It is a huge relief to know that I’m free of the IVF train. However, I’m still riding through the miscarriage - it’s not a quick physical or emotional process and you have to let your body heal. It involves a lot of sitting on the couch and lying under the doona - I’m lucky I have a wonderful partner and cat to do this with. Our support system is well versed in being there for us, the fourth time round. Our friends and family send much love, most notably my mother who flew over from Perth and left a fridge full of home cooked curry.
In this context, I’m sitting in bed under the doona, feeling a bit surreal that my show Boundaries for the Melbourne International Comedy Festival opens tonight. It never occurred to me that I couldn’t do it. Or to pull out of any gigs that I had booked for spots around the festival before my show. Here’s why.
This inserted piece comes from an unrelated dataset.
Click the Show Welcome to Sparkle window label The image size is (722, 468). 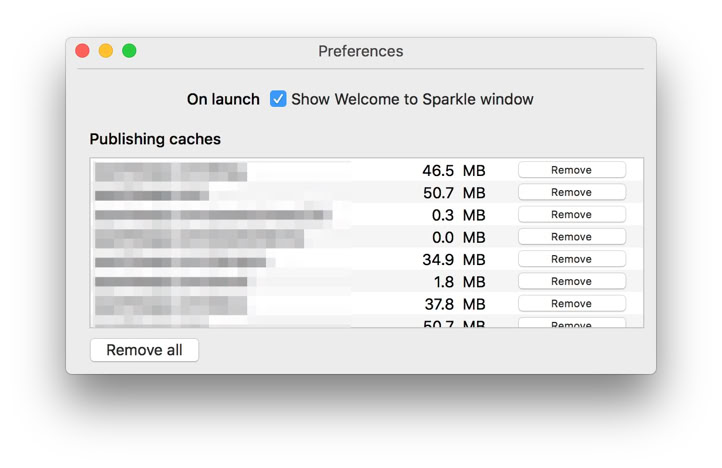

I registered this show in October last year. I spent six months writing bits for the show, practising them at gigs all over town, working with my manager to organise the promo, get the designs for the posters and merch, and put together the audio and visuals for the show. The show is a hundred percent of what the audience sees but only twenty percent of what the performer does. The other eighty percent is all the admin is takes to write it, finish it and get people to come see it.
The festival machine started two weeks ago, it rolls on and you best get involved. I opened for Hannah Gadsby for their opening night at the Arts Centre - it was a total career highlight to meet and perform on the same stage as them.
Comedy Republic had a Fairly Poor Portrait Fair (their words not mine) where they got the city’s most anxious people to paint each other for charity. I’ve not laughed as hard as I did at the big reveal, especially because Tom Ballard appears to have aged me by 1000 years.
I performed for Brown Women Comedy’s opening night which was so much fun.
The ABC national news also did this feature article on us.
I was also judge for the festival’s Class Clowns final and straight after my show this evening, I’m running to get on stage again for the Upfront Gala, which was one of my most favourite nights from last year.
So if I must have a miscarriage, how lucky am I to get to do all this and also to go laugh with a whole bunch of people for the next ten days straight at the world’s third largest comedy festival? Then get to keep doing it around Australia and beyond?
So I’m going on stage tonight. I’m going to do my weird warmups and hope I’m doing it right. I’m going to remember that people often don’t get what want, many times over in life. That all we have to get through the disappointment is ourselves and each other and laughter.
See you at a show or online. Shout out to anyone who’s navigating not getting what they wanted out there - you’re doing great, keep going.
Big hugs
Sashi
Boundaries runs 8-21 April at Trades Hall in Melbourne. I’m doing shows all around Australia, the UK and the Netherlands. Come down!
Break legs Sashbomb, laughter is a greater healer. Ballsy of you to be that open so I tip my virtual hat to ya.
Dear Sashi,
I'm only realising we can actually like and comment on these (fun fact: your readers might not be as smart as they thought they were). I read your IVF post with a lot of attention and you deserve all the support and fun facts that have come your way. I hope you are recovering every day a little more. Know that you make people laugh very far away from Australia (I'm in Switzerland) and I look forward to all new materials. You are amazing and hilarious and it seems that small time comics like Hasan Minhaj and Hannah Gadsby agree so maybe they can open for you in future shows. 😉
All the best from across the sea.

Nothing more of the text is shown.